___ Text section ___
USW’s Cardiff campus in the city centre is home to its creative industries courses — which benefit from industry-standard equipment for advertising, television and film set design, and fashion — as well as dance studios, rehearsal spaces and photographic studios. Cardiff is also the base for Startup Stiwdio, an incubation space. Operations moved from the Caerleon campus outside Newport to the Newport City Campus in 2011, where courses include cybersecurity, education, and psychology.
USW’s first aerospace engineering students begin their courses in the 2022-23 term, as do those on new degrees in biomedical sciences; operating department practice; music producing; and an accelerated professional policing course. The new perfformio, theatre a’r cyfryngau degree (performance, theatre and the media) is taught entirely in Welsh.
An improved performance in the 2021 Research Excellence Framework, compared with the 2014 exercise, has triggered a nine-place rise for USW in our research quality ranking. Sport and exercise sciences; social work and social policy; music, drama, dance, performing arts, film and screen studies; and allied health subjects produced some of the university’s best results. As with many universities in Wales, USW has not entered the Teaching Excellence Framework.
___
▶ **To do**
- A) Based on the text about USW, decide whether each statement agrees with it: (i) Startup Stiwdio is based in Newport; (ii) operations moved to the Newport City Campus in 2011; (iii) USW has entered the Teaching Excellence Framework. Answer yes or no for each and quote the deciding words.
- B) Reproduce the part of the text about USW that opens with the words containing "USW’s first aerospace" and closes with "Teaching Excellence Framework.".
___ Given records ___
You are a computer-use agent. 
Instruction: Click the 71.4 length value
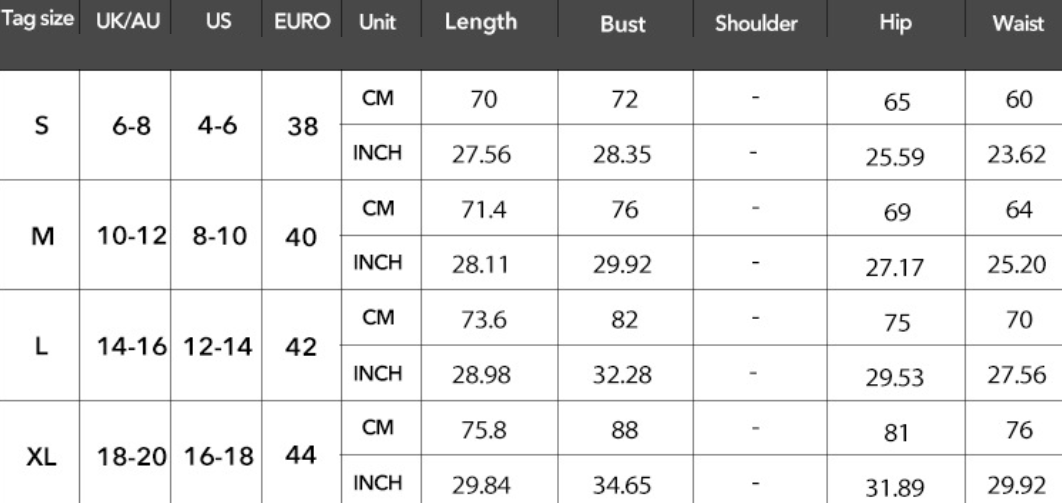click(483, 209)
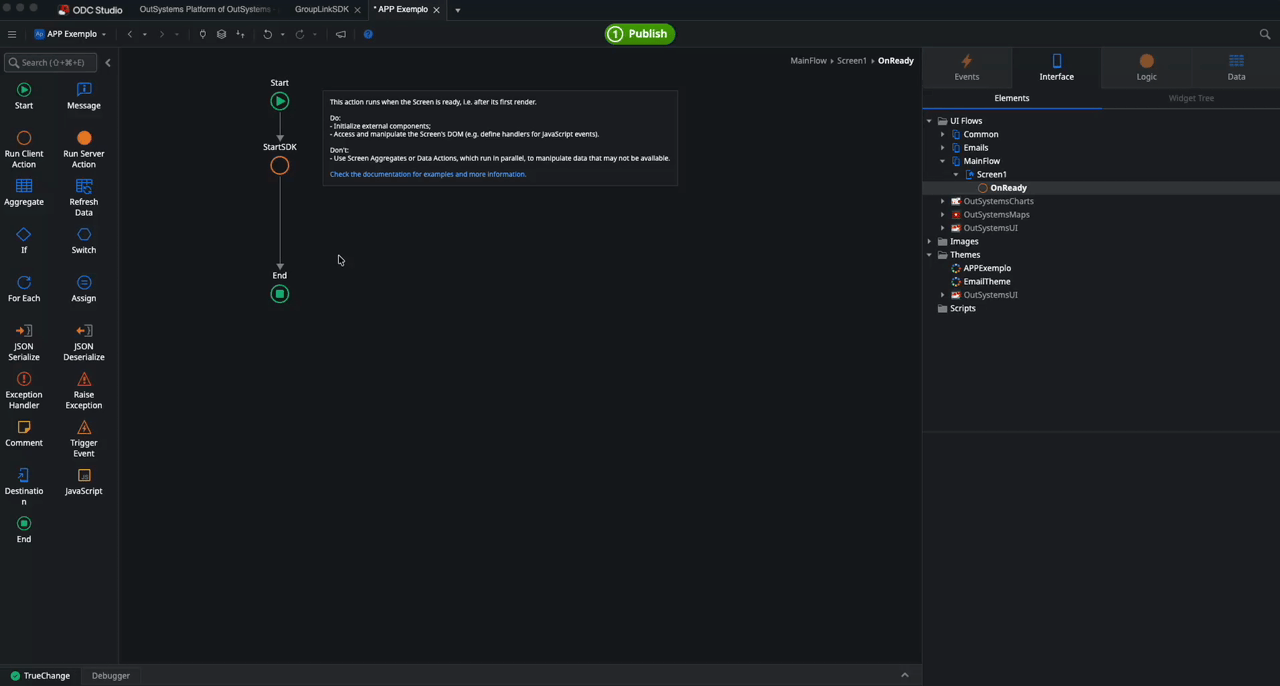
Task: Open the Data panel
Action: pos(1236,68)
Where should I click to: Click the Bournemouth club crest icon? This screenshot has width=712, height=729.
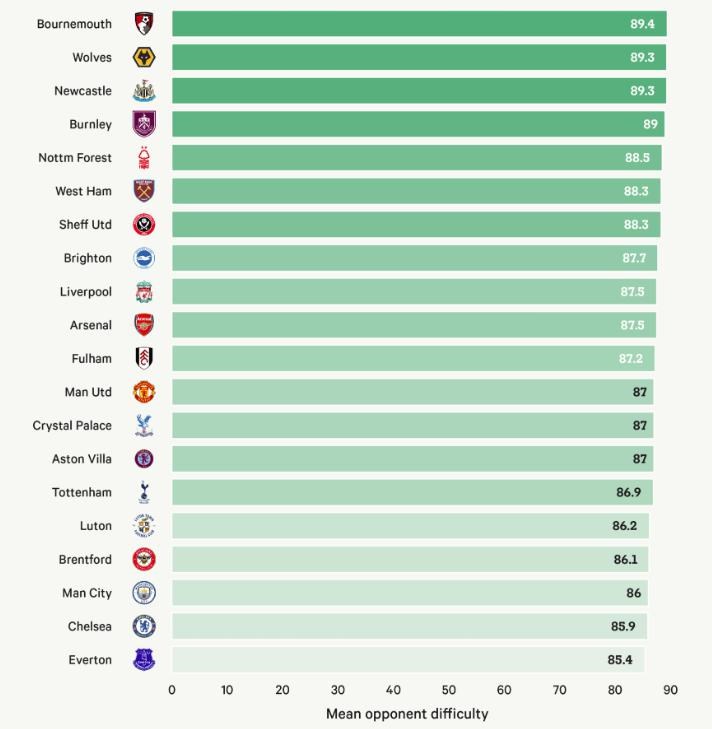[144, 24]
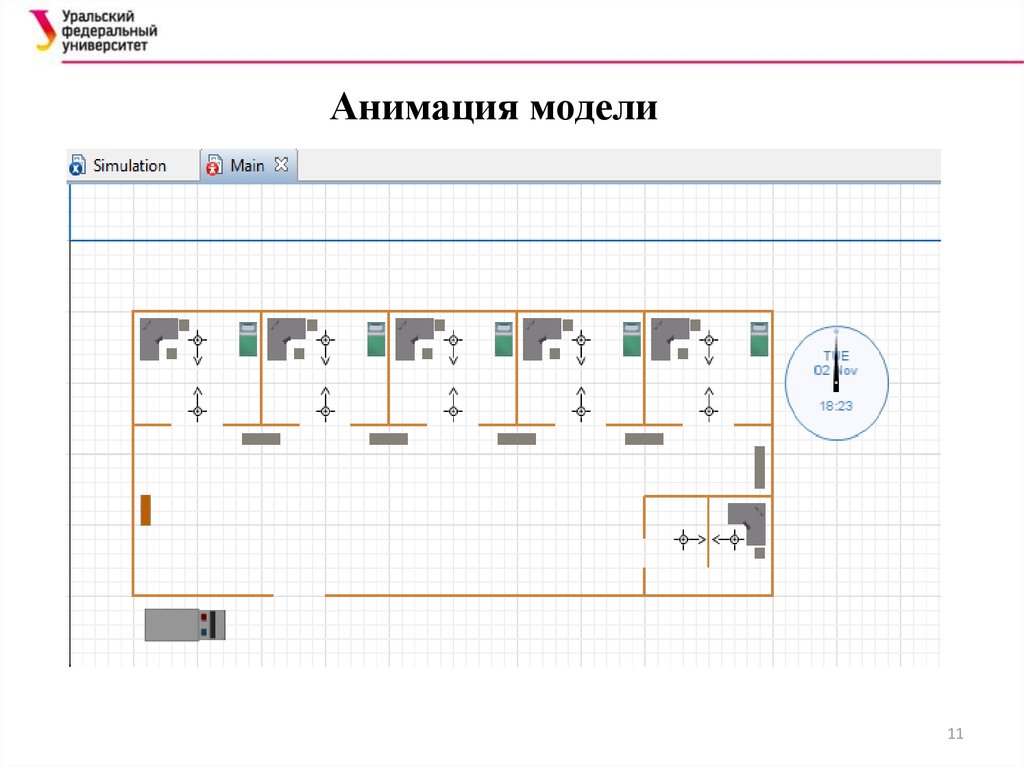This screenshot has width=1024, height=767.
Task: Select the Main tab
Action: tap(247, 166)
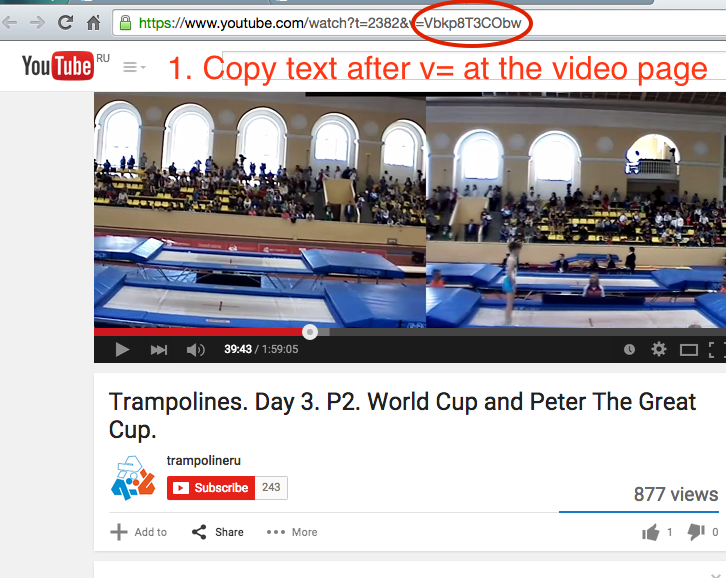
___
▶ **Results for the exercise**
- A)
(i) No: "Cardiff is also the base for Startup Stiwdio, an incubation space."
(ii) Yes: "Operations moved from the Caerleon campus outside Newport to the Newport City Campus in 2011"
(iii) No: "USW has not entered the Teaching Excellence Framework."

- B)
USW’s first aerospace engineering students begin their courses in the 2022-23 term, as do those on new degrees in biomedical sciences; operating department practice; music producing; and an accelerated professional policing course. The new perfformio, theatre a’r cyfryngau degree (performance, theatre and the media) is taught entirely in Welsh.
An improved performance in the 2021 Research Excellence Framework, compared with the 2014 exercise, has triggered a nine-place rise for USW in our research quality ranking. Sport and exercise sciences; social work and social policy; music, drama, dance, performing arts, film and screen studies; and allied health subjects produced some of the university’s best results. As with many universities in Wales, USW has not entered the Teaching Excellence Framework.